:: Exercise inputs ::
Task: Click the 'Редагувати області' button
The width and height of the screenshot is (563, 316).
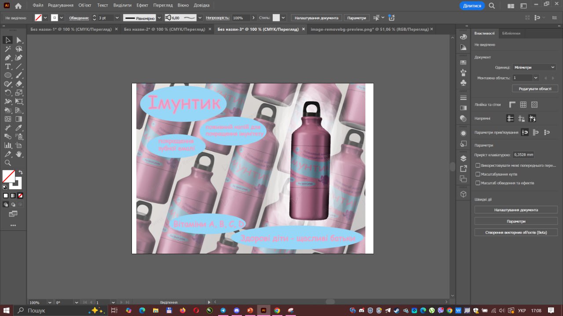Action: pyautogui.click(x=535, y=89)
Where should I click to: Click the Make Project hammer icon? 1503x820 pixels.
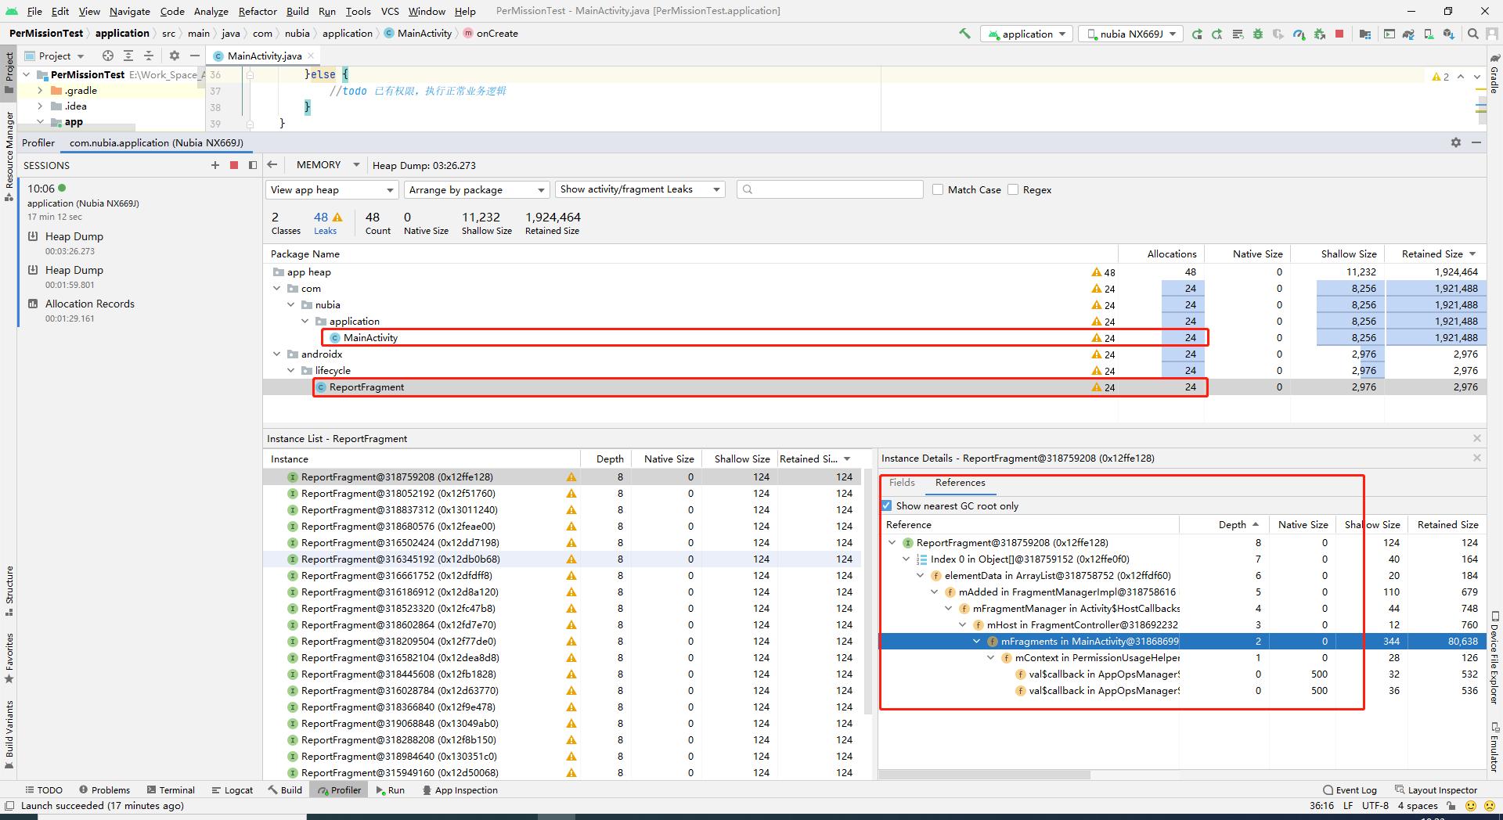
:::
:: Exercise inputs ::
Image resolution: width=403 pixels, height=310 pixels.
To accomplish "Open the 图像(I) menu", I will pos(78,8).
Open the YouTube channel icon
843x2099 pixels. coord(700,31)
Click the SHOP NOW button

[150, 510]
:::
:: Exercise inputs ::
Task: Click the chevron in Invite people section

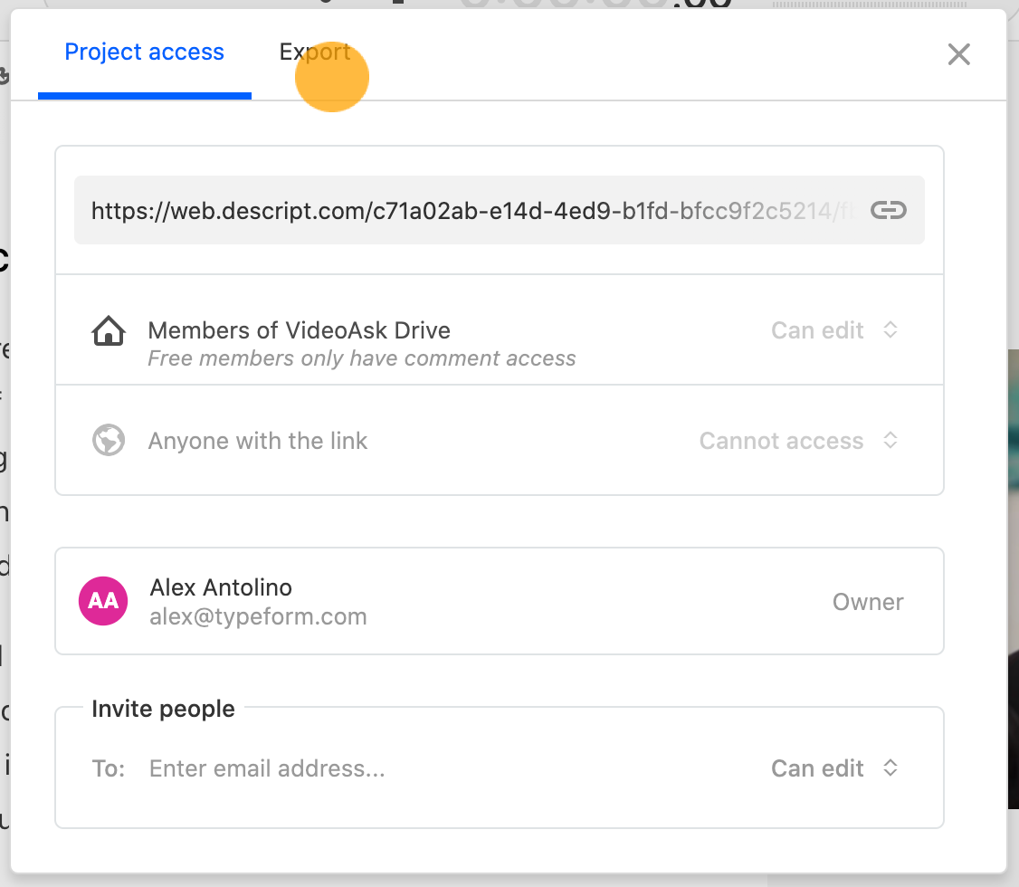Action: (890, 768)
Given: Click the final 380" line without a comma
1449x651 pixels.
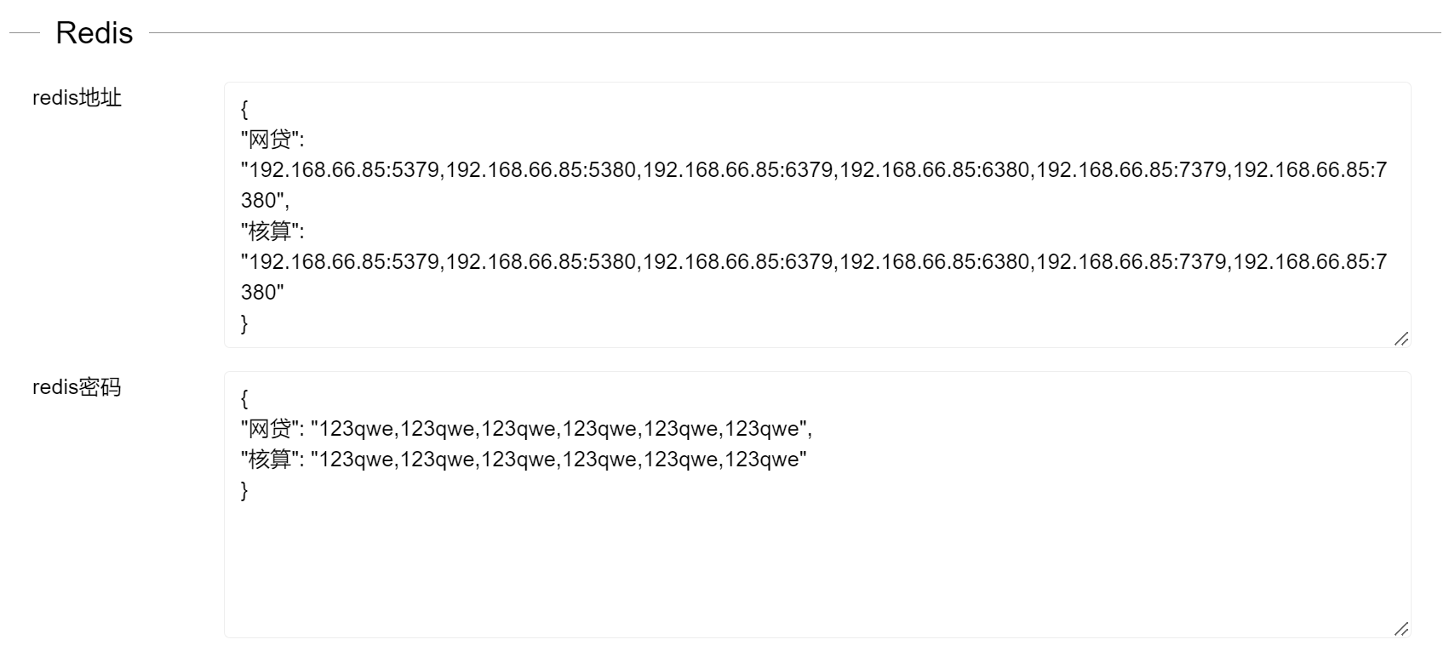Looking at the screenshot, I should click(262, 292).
:::
Try it —
Look above for the line with "Task: Click the 'Редагувати області' button" and copy exactly from it through the line with "Where should I", both included. Omit the pictures.

Output —
Task: Click the 'Редагувати області' button
The width and height of the screenshot is (563, 316).
Action: pyautogui.click(x=535, y=89)
Where should I click to: Click the Make Project hammer icon? 1503x820 pixels.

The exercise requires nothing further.